Reproduce word for word the part of the article on cab aggregators that begins with "Other key recommendations" and stops after "Of Drivers’ Grouse?".

§ TEXT SECTION
* * * * * * * * *

The cab aggregators guidelines would choke ride hailing companies. Yet drivers and consumers won’t gain much
It is the season of strikes!
On a typical day, people would suffer badly if 40% of the cabs stay off the road. But when Ola-Uber drivers went on strike on the first day of September this year, it reportedly caused a “minor inconvenience” as India was still opening up in phases after months of Covid-19-induced lockdowns and most people were working from home.
As more than two lakh drivers working with ride-hailing companies, Ola and Uber, went on strike demanding a better deal, we largely ignored it, as commuters did not face too much inconvenience. Strikes like this one have been happening off and on since 2017 after an Uber driver committed suicide as he was unable to pay off his car loan due to dwindling income.
“After staying logged in for 15-16 hours, one may earn INR 1,500. If you deduct the CNG bill of INR 500-600 and the cost of food and cigarettes, you are left with INR 700. Nothing is left out of that money after household expenses are paid. How would one pay EMIs?” asks Parkash Mishra, a driver based in Noida who used to work for Ola and Uber.
The central government woke up to the issue only last week after years of dilly-dallying and published a set of guidelines on how cab aggregators should operate. It came with several caveats, though. And the most crucial one among them is: State governments will carry out the enforcement part. (Yes, passenger transport is in the state list, but then, so is agriculture).
But let us come back to drivers’ income. The ride-hailing platforms currently charge up to 25% in commission while the government memorandum states that cab drivers should be paid 80% of the fare. It means aggregators cannot keep more than 20% of one’s earnings.
Other key recommendations which may impact drivers’ earnings include capping the ‘surge price’ at 1.5 times the base fare and restricting drivers from working more than 12 hours at a stretch. However, the policy document has failed to address the most pressing issues faced by drivers on these aggregation platforms but more on those later.
What’s At The Core Of Drivers’ Grouse?

* * * * * * * * *

§ GIVEN INFORMATION
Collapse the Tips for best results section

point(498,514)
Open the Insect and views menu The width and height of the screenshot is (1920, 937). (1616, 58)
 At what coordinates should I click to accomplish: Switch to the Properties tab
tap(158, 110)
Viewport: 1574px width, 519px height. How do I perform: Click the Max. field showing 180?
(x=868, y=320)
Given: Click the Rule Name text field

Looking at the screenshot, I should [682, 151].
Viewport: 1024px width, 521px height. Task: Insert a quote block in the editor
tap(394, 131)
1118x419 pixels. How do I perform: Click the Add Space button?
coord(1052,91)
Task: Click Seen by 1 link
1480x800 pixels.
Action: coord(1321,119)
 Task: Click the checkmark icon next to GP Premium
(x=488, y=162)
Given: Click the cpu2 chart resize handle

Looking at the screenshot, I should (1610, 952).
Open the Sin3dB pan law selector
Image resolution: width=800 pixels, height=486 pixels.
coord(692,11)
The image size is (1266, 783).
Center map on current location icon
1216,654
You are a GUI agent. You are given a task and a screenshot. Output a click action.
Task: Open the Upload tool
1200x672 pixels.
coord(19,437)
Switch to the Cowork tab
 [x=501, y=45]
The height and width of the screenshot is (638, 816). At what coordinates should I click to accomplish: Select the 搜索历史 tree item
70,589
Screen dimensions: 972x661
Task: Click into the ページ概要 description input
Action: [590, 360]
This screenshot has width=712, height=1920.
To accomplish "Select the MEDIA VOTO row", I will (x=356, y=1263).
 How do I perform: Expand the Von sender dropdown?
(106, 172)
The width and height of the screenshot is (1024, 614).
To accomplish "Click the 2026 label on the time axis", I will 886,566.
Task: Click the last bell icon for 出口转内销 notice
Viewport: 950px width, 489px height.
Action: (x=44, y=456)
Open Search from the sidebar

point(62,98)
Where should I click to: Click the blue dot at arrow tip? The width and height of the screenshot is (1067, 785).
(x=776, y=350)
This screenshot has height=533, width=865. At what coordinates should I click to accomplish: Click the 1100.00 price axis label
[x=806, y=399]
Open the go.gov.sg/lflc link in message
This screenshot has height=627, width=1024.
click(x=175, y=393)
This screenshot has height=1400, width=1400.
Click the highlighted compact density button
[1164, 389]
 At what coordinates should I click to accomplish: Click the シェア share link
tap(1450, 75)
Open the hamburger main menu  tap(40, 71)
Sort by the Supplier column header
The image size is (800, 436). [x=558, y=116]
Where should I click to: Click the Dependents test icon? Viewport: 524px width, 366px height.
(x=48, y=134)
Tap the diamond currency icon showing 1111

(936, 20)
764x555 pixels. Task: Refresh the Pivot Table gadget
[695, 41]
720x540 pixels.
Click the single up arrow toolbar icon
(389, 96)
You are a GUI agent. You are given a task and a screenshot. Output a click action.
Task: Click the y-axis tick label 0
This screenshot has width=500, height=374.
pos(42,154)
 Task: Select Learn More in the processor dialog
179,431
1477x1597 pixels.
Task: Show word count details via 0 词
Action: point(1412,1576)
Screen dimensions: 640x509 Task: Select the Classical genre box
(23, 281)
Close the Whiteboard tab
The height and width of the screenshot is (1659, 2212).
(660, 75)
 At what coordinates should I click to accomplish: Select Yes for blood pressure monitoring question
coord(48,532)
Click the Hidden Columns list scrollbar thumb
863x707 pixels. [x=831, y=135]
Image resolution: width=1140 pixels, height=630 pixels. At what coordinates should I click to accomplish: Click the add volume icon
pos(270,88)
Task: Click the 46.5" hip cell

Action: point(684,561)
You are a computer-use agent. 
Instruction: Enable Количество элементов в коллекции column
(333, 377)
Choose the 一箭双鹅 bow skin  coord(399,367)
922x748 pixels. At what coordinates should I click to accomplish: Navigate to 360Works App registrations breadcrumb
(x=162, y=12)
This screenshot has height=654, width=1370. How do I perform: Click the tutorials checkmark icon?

* * * * * * * * *

§ RESPONSE BELOW
Other key recommendations which may impact drivers’ earnings include capping the ‘surge price’ at 1.5 times the base fare and restricting drivers from working more than 12 hours at a stretch. However, the policy document has failed to address the most pressing issues faced by drivers on these aggregation platforms but more on those later.
What’s At The Core Of Drivers’ Grouse?